The Air Force, in a statement Wednesday, denounced the audit, saying in part that it "creates a faulty impression of waste and mismanagement." GAO auditors found that the Air Force understated the cost of the nation's frontline fighter and bomber fleets by more than $27-billion, and mismanaged its inventory record-keeping so that it bought $18-billion in unneeded equipment.
The financial audit, the largest performed by the GAO, said that in other cases, "unsupported and arbitrary adjustments totaling billions of dollars" were made to correct account imbalances without regard to whether the discrepancies were the result of mismanagement, fraud or abuse.

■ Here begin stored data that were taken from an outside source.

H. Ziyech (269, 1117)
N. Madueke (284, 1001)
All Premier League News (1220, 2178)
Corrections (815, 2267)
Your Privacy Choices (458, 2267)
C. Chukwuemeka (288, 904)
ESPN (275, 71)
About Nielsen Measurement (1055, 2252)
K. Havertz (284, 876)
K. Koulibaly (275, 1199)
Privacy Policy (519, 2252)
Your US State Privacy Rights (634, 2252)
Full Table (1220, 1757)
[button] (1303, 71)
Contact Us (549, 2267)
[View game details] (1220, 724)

The report, titled "Financial Management: Billion Dollar Decisions Made Using Inaccurate and Unreliable Air Force Data," was the result of almost three years of investigation by more than 100 auditors, officials said. It has not been publicly released, but has been circulated among top Pentagon officials for several weeks.
Investigators cite rampant problems in many of the Air Force's 131 accounting and financial management systems, ranging from the faulty methods for tracking weapons cost to sloppy oversight of multibillion-dollar equipment inventories.
"The Air Force has serious disagreements with both the content of the draft report and GAO's handling of the audit," the service said in a statement issued Wednesday in response to questions about the report. Air Force officials also said the service has instituted programs to help resolve some of the problems reported by the GAO.
House and Senate leaders, responding to the audit, called Wednesday for hearings before at least four committees and said the findings likely will lead to major amendments to the Bush administration's proposed defense budget for fiscal year 1991.
Rep. John D. Dingell, D-Mich., chairman of the Energy and Commerce Committee's panel on oversight and investigations, called for joint hearings with the House Armed Services Committee.
Dingell said the audit found "instances of gross waste, abuse and downright dishonesty" that show the defense acquisitions system is "in chaos and out of control."
Sen. John Glenn, D-Ohio, chairman of the Senate Committee on Governmental Affairs, hastily called a Friday hearing on the findings. Glenn, who has monitored the study, said the GAO selected the Air Force for the extensive project because "it was supposed to be the best of the services" in its financial record-keeping. The House Government Operations Committee also plans hearings.